With two negative trials, it seems that pimozide as a clozapine augmentation agent can be put to rest. In fact, the entire strategy of adding first-generation D2 antagonists to clozapine for partial or non-repsonse is dubious.

References

1. Friedman JI, Lindenmayer JP, Alcantara F, et al. Pimozide augmentation of clozapine in patients with schizophrenia and schizoaffective disorder unresponsive to clozapine monotherapy. Neuropsychopharmacology. 2011;36:1289-1295. Full text

2. Gunduz-Bruce H, Oliver S, Gueorguieva R, et al. Efficacy of pimozide augmentation for clozapine partial responders with schizophrenia. Schizophr Res. 2013;143:344-347. Abstract

A Canadian cohort of patients with treatment-resistant schizophrenia

Researchers at the Centre for Addiction and Mental Health in Toronto characterized a cohort of people with schizophrenia who had enrolled in a genetics study. In this convenience sample of 478 subjects, 156 were considered treatment resistant (TR) according to American Psychiatric Association guidelines. The APA guidelines define treatment resistance as “little or no symptomatic response to multiple (at least two) antipsychotic trials of an adequate duration (at least 6 weeks) and dose (therapeutic range).”

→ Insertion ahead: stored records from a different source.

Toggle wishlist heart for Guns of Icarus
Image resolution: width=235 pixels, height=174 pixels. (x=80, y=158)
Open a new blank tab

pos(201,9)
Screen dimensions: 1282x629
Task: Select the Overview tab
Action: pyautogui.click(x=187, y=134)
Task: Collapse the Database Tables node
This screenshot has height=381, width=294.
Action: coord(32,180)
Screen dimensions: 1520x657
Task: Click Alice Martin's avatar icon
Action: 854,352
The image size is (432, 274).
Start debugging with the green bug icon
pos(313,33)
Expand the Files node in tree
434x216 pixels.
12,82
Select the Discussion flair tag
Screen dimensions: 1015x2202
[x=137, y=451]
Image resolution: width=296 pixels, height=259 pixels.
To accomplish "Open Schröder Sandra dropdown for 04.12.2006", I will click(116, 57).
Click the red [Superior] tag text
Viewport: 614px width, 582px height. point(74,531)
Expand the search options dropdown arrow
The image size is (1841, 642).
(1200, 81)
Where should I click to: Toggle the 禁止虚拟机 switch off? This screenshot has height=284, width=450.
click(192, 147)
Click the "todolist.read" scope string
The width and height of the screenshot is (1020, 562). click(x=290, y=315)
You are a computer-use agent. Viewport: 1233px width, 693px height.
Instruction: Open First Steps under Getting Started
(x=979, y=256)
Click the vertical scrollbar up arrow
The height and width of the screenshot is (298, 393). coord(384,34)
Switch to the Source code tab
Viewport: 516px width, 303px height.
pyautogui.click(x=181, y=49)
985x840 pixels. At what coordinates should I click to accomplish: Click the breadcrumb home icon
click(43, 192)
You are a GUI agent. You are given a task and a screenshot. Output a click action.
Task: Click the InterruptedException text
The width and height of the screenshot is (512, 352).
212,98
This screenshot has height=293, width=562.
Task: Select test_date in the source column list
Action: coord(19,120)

The investigators found no correlation between treatment resistance and sex; family history of psychosis; schizophrenia subtype; cannabis, alcohol or drug use; or number of cigarettes consumed daily. However, the TR patients had been ill for a mean of 21 years compared with 15 years for the non-TR group (P < .001). Among patients identified as having white European ancestry, 37% were TR, whereas 18% of nonwhites were TR (P =.03). Several treatment factors were significantly correlated with treatment resistance. In the TR group, 33% were on clozapine compared with 13.3% in the non-TR group, and 25% of TR patients were on more than one antipsychotic, double the rate in the non TR group. Ten percent of the TR patients were on clozapine and at least one other antipsychotic. Furthermore, the TR patients had a mean of 3 failed medication trials, whereas the non-TR patients had a mean of 0.5 failed trials. This nonrandom sample is not necessarily representative of all TR patients, so the significance of the lower rate among non-white patients is unclear. The study corroborates previous research indicating that treatment resistance occurs in chronic patients, and that polypharmacy is used possibly at the expense of clozapine. References Teo C, Borlido C, Kennedy JL, De Luca V. The role of ethnicity in treatment refractory schizophrenia. Compr Psychiatry. 2013;54(2):167-172. Link to abstract.

Practice guideline for the treatment of patients with schizophrenia, second edition. Am J Psychiatry. 2004;161(Suppl):1-56.